Le passé de Wall Street ne plaide pas en faveur de Goldman. Personne ne devrait avoir oublié la manière dont les analystes des valeurs Internet décriaient en privé, avant l'éclatement de la bulle, les actions dont ils faisaient la promotion publique au nom de leur employeur, chargé de l'introduction en bourse.
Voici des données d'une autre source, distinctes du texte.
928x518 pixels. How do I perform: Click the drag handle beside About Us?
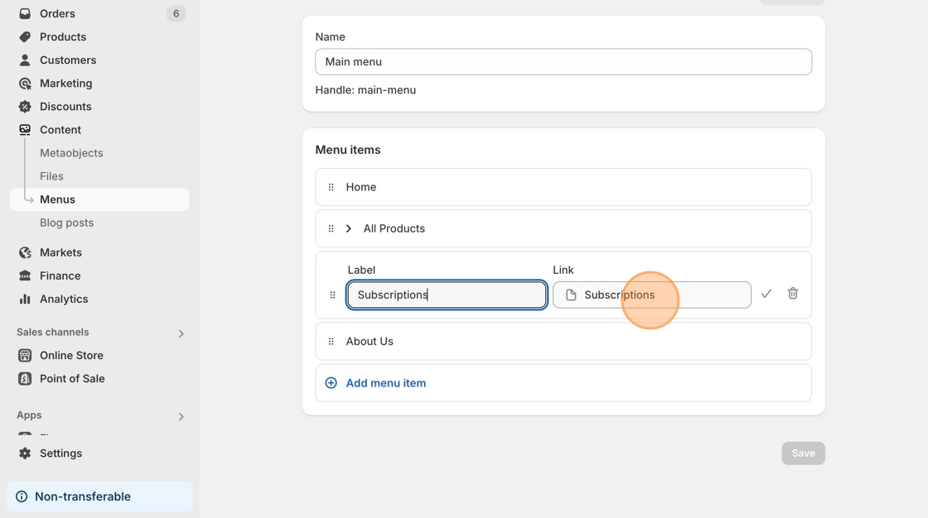331,341
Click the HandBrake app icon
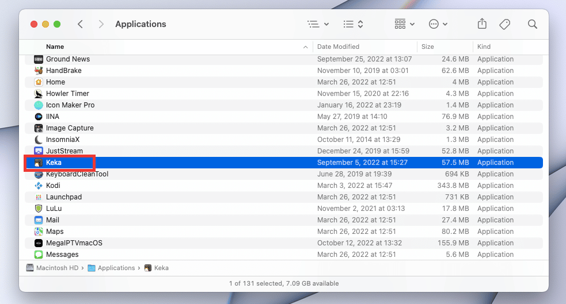Image resolution: width=566 pixels, height=304 pixels. [x=39, y=71]
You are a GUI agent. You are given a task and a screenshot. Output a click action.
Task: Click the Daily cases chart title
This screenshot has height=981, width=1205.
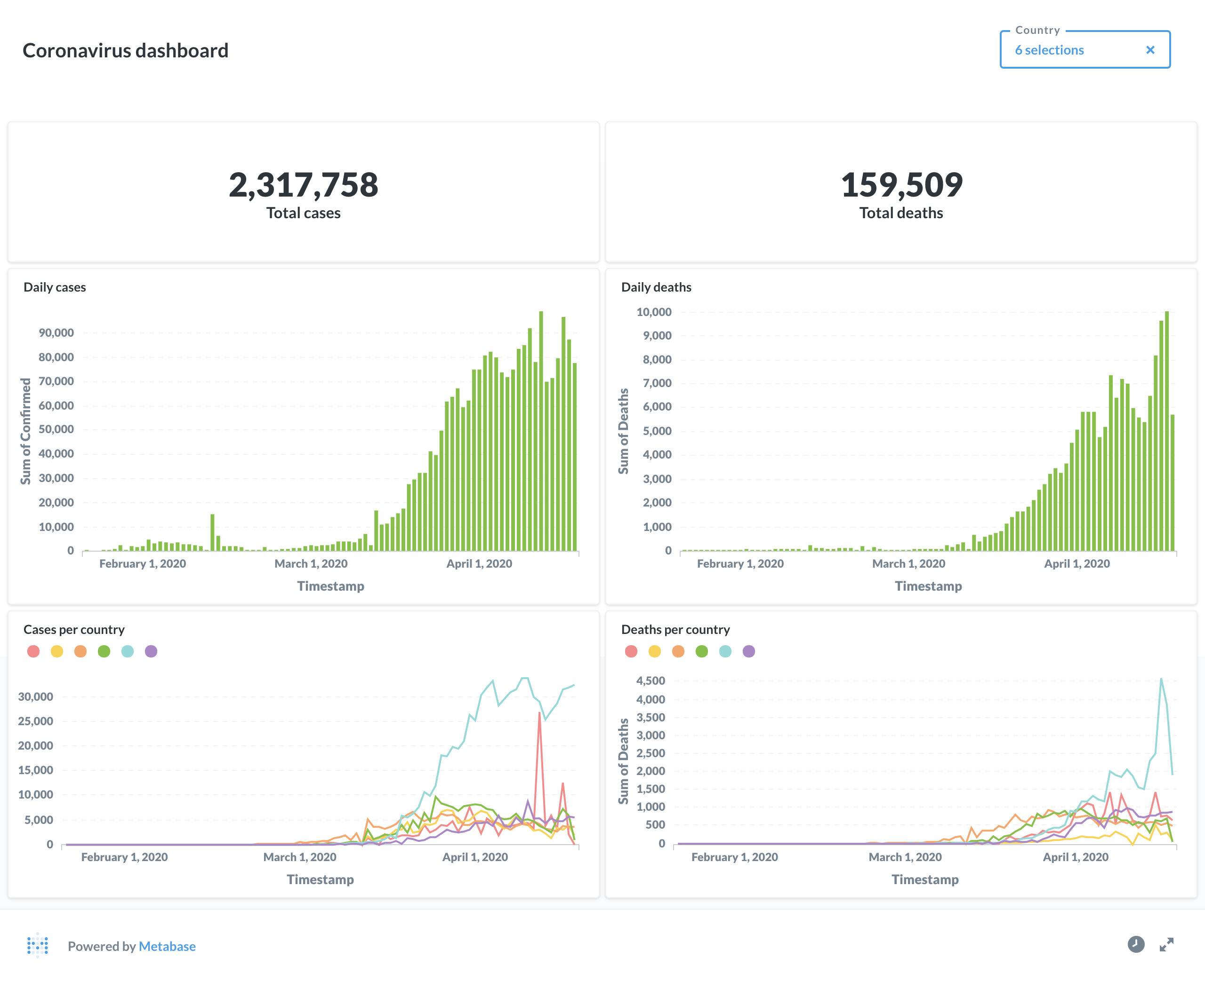click(x=55, y=287)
« Le surmoi n'existe pas chez Goldman », analyse un ancien haut cadre, qui relève que la firme engage beaucoup d'anciens militaires et des gens qui ont brillé dans les sports collectifs. La sélection naturelle y est brutale. Pas d'héritiers, ou alors ils doivent être aussi brillants que leurs pairs d'origine plus humble. Blankfein lui-même, issu d'un milieu social newyorkais plus que modeste, passé par Harvard grâce aux bourses obtenues au seul mérite, symbolise cette version financière du rêve américain.
La firme soigne particulièrement ses relations avec les milieux politiques et les institutions publiques, de Washington à Pékin, de Rome à Paris. En Europe, Goldman a recruté Otmar Issing, ancien économiste en chef de la Banque centrale européenne. Mario Draghi, patron de la Banque d'Italie et qui siège à ce titre au conseil des gouverneurs de la BCE, a travaillé longtemps à Londres pour la firme.
« J'ai travaillé pour Goldman pendant 25 ans. Quelle meilleure préparation à la vie politique ? », avait remarqué Robert Rubin, débauché pour devenir le deuxième secrétaire au Trésor de Bill Clinton. Son co-président Jon Corzine a utilisé sa fortune pour se faire élire sénateur (démocrate) puis gouverneur de l'Etat du New Jersey.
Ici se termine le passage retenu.